A África não está isenta dos processos de globalização e da crise de valores tradicionais. Como o continente está respondendo a tais desafios?

A primeira coisa que eu gostaria de salientar é que a África tem dificuldades para compreender a si mesma e para se fazer entender. Se o mundo globalizado avaliar a África a partir de seu desenvolvimento econômico ou tecnológico, então o continente será excluído desde o início. Mas a vida não é feita apenas de processos econômicos ou tecnológicos: há muito mais. Nós, africanos, não podemos competir com o resto do mundo no que se refere aos progressos econômicos, financeiros ou tecnológicos, mas podemos dar uma contribuição educando aos valores. Este é, na minha opinião, o nosso campo de ação específico e este é o verdadeiro tesouro e a real contribuição que a África pode dar a um mundo onde, por exemplo, os idosos são descartados, enquanto aqui é respeitado por sua experiência. Ou ainda o papel de educar a comunidade em relação a uma criança ou a importância de cuidar de quem está doente e não pode trabalhar para garantir o sustento da própria família. A comunidade onde se vive uns pelos outros é uma resposta ao individualismo.

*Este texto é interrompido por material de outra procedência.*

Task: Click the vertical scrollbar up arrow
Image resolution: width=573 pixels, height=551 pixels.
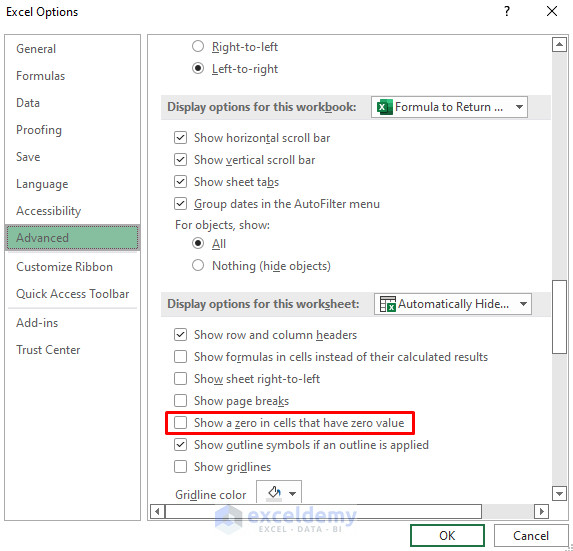Action: [559, 45]
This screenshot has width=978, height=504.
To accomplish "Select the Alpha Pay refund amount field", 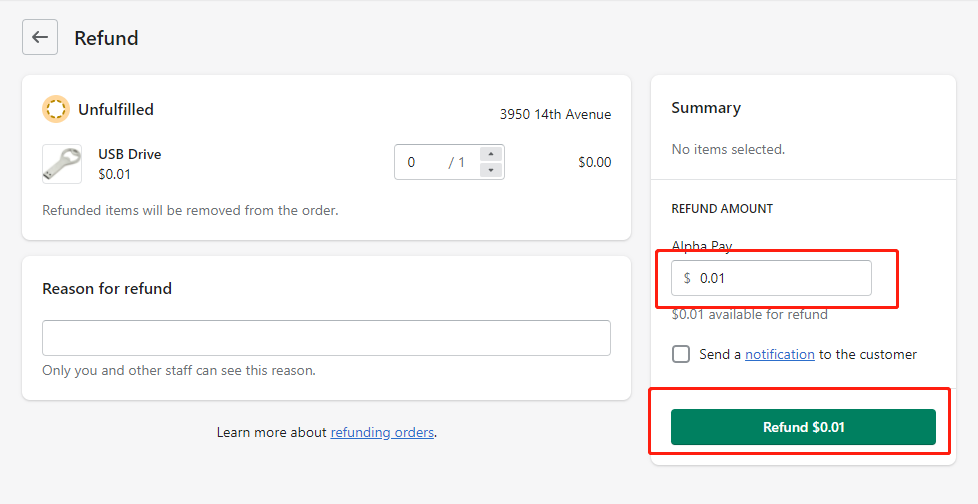I will [772, 278].
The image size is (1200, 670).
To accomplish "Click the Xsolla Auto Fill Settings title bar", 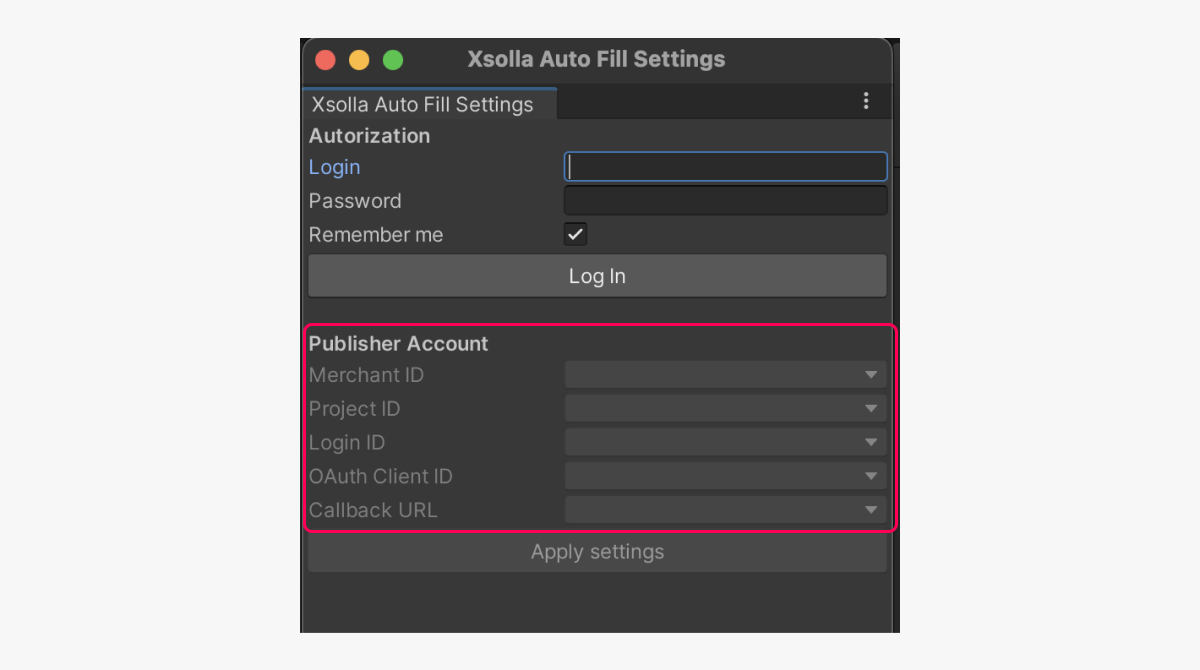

A plateia de hoje era composta por muitos dos jovens. O senhor teria um conselho a lhes oferecer?

Estou particularmente tocado por esses jovens. Nairóbi, nos dias de hoje, está hospedando um esboço do mundo, porque esses jovens vêm de muitas nações e é a primeira vez que me deparo com uma plateia de pessoas realmente convictas, que sabem o que querem, decididas a realizar o ideal de fraternidade. Nós, adultos, não estamos muito preocupados em mudar o mundo, enquanto eles, em vez disso, querem saber mais sobre as antigas tradições, querem compreender o passado para que as mudanças sejam realmente eficazes. Eles fizeram uma escolha séria pela paz. Quando vejo os jovens, eu vejo a esperança. Meu augúrio é de que eles não desanimem, mesmo estando cientes de que não é fácil de mudar as coisas corretamente. Mas não há razões para desistir. Cada passo dado torna o caminho diante de nós mais fácil. Não devemos olhar para trás , ter orgulho das escolhas feitas e seguir firmes rumo ao objetivo: a unidade da família humana.